#### Görev tanımı:
Aşağıdaki deprem konulu metinden "Türkiye’nin bir depremler" ile başlayıp "ve tatbikatlar yapılır." ile biten kısmı hiç değiştirmeden çıkarın.

#### Belge:

↓↓↓

23 Nisan 2025 Salı günü yaşanan ve yürekleri ağza getiren depremde Yüce Rabbimize şükürler olsun ki, can ve mal kaybı yaşanmadı. Merkezi İstanbul olan ve saat 12:51’de meydana gelen 6.2 büyüklüğündeki depremi gün boyunca çok sayıda artçı depremler takip etti. Artçı depremlerin günlerce sürebileceği geçmişte yaşanan depremlerden bilinmektedir. İstanbul’un yanı sıra çevre illerden sarsıntıyı hisseden iller arasında Bursa, Kocaeli, Tekirdağ, Çanakkale, Yalova, Edirne, Sakarya, Eskişehir ve İzmir bulunuyor. Bu bölgelerde yaşayan vatandaşlar, sarsıntının etkisiyle ev ve iş yerlerinden dışarı çıkarak kendilerine göre güvenli alanlara yöneldiler. Hâlâ, korkularından evlerine giremeyenler var.
Türkiye’nin bir depremler ülkesi olduğu zaman-zaman yaşanan, büyük yıkımlara, can ve mal kaybına yol açan depremlerden bellidir. Deprem felaketlerine karşı gerekli önlemlerin anımsanması ve alınması açısından 1-7 Mart tarihleri arasında ülkemizde ”DEPREM HAFTASI” olarak tanımlanan bir zaman dilimi de vardır. Depreme karşı her zaman hazırlıklı olabilmemiz ve insanlarımızda deprem bilincinin oluşturulması amacıyla hafta boyunca çeşitli etkinlik düzenlenir ve tatbikatlar yapılır.

↑↑↑

Bir veri kaynağından alınan kayıtlar
↓↓↓

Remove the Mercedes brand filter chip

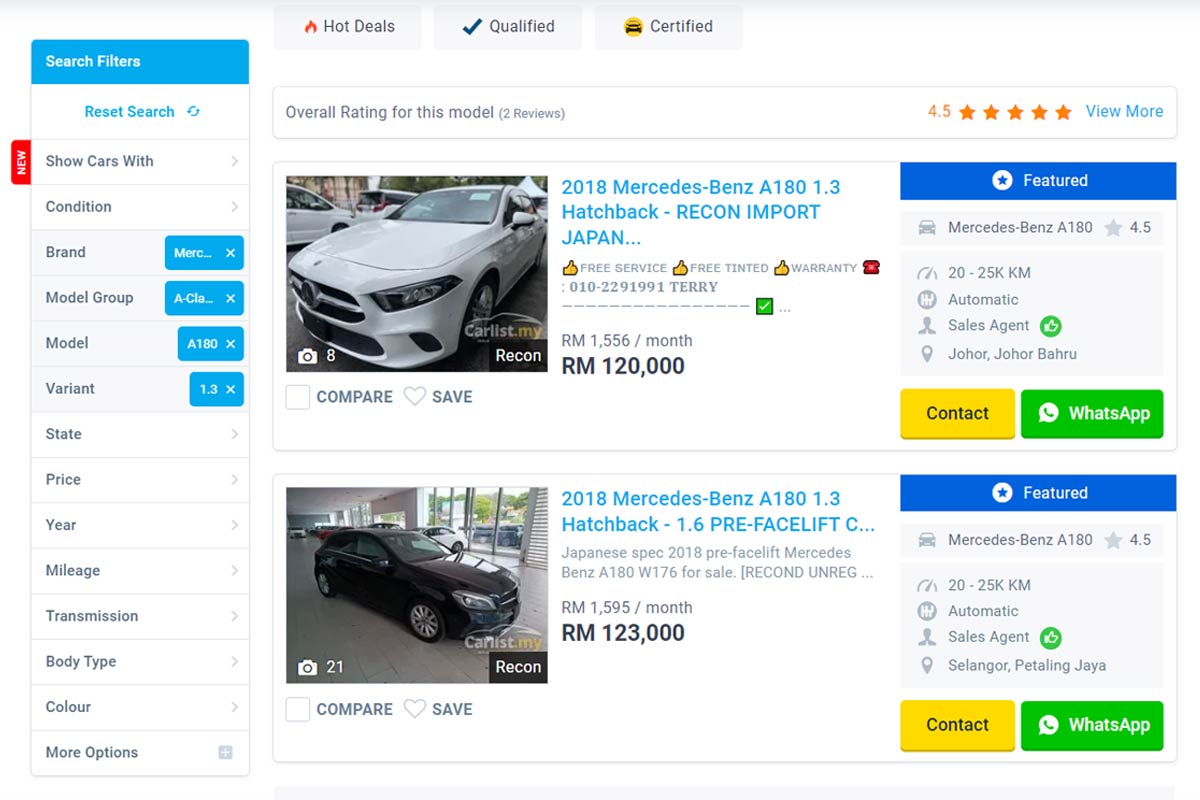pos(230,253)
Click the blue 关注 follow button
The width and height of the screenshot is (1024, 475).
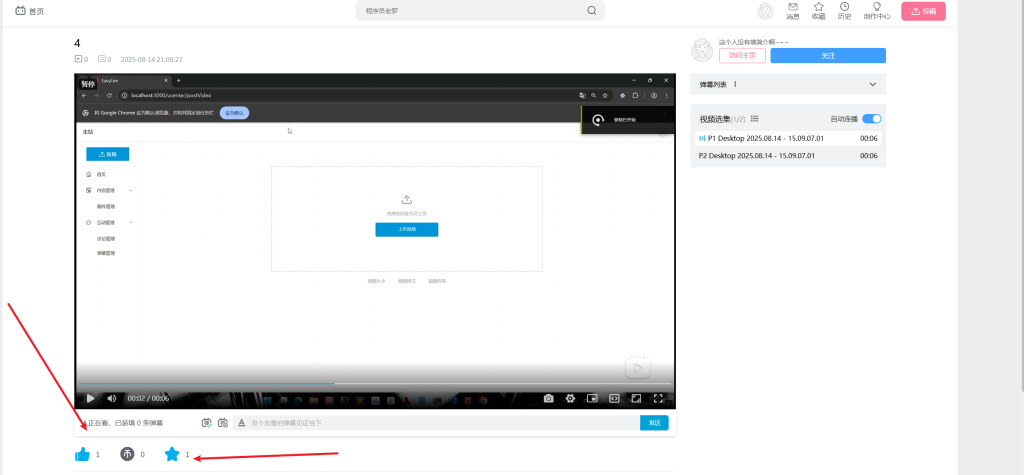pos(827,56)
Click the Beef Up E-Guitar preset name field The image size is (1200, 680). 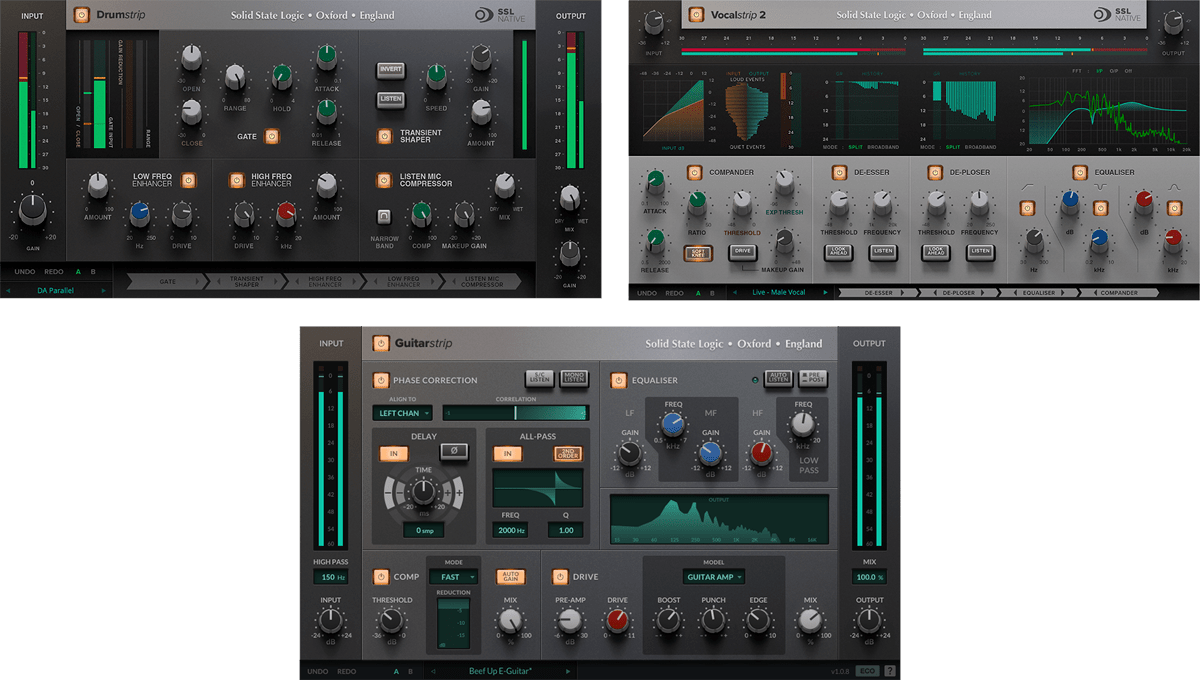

↑↑↑

#### Alıştırma çözümü:
Türkiye’nin bir depremler ülkesi olduğu zaman-zaman yaşanan, büyük yıkımlara, can ve mal kaybına yol açan depremlerden bellidir. Deprem felaketlerine karşı gerekli önlemlerin anımsanması ve alınması açısından 1-7 Mart tarihleri arasında ülkemizde ”DEPREM HAFTASI” olarak tanımlanan bir zaman dilimi de vardır. Depreme karşı her zaman hazırlıklı olabilmemiz ve insanlarımızda deprem bilincinin oluşturulması amacıyla hafta boyunca çeşitli etkinlik düzenlenir ve tatbikatlar yapılır.